One morning, several months ago, on the train heading into New York City, I watched a woman put on her makeup. She had the process down to an art: reaching into the cosmetic bag on her lap to find the next product; holding up her mirror with one hand and her makeup applicator with the other; and occasionally putting both down to sip from the travel mug gripped between her knees, or interrupting her process to text and take calls, always easily returning to “putting on her face.”
It was an amazing demonstration of skills that suited a unique set of conditions and requirements — but it was definitely not for everyone. Certainly not for me. I can read on the train, and write a little, but even if I were willing to bring what I think of as private activities into the public sphere, and to tote the supplies and tools, my attempt at this performance would be a fiasco: I’d probably drip the foundation, make a mess of the shadow, and poke myself in the eye with the mascara wand!
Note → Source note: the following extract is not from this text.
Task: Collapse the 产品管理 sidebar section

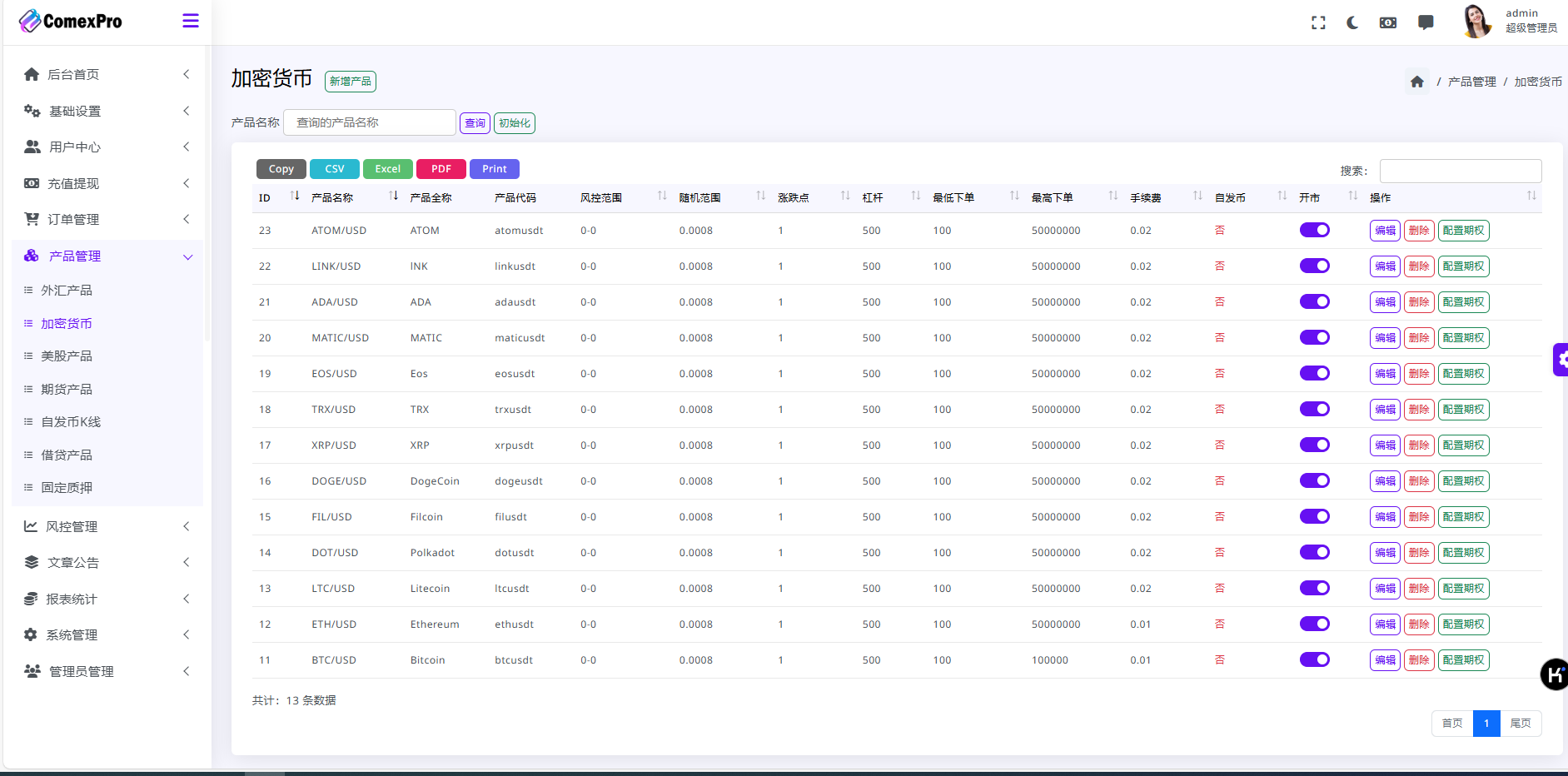Action: [107, 256]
By the time we pulled into Penn Station, though, the woman looked fabulous. Not just done up, but fully ready to take on the day.
One Person’s Skill Is Another’s Disruption
She reminded me that sometimes you have to get out of the way of how people execute their responsibilities. What works or doesn’t work for you may be the complete opposite to someone else, so it’s important to evaluate the results before you decry the procedure.
Assess whether the unusual methodology causes any incremental damage, waste, or disruption of other workers — but do so without focusing too much on whether it’s a methodology you would personally choose, or even feel comfortable about.
Even if you’ve seen no inherently negative consequences, you can express your misgivings in a non-attacking way:
“I’m concerned that this could be a problem for many people who don’t have your skill or who aren’t careful enough, and it could be unpleasant for the others around them. I know I couldn’t handle it; I’d make a mess all around me and end up looking like a fright — but I can see that it works for you.”
Skill, Set, Match
The standard, “organized” way may not be the only way, or even the best way, to do things. So it makes sense to look for skill wherever you can find it. Have you ever watched the aerobics of a gifted traffic cop? Or the balletics of a talented short-order cook? Or the antics of certain showboating bartenders?
If you consider the entire range of potentially successful performance, you’ll find that it’s the outliers — the rule-benders and risk-takers — who sometimes trigger the most creative, innovative ideas whether the conditions are run-of-the-mill or out-of-the-ordinary.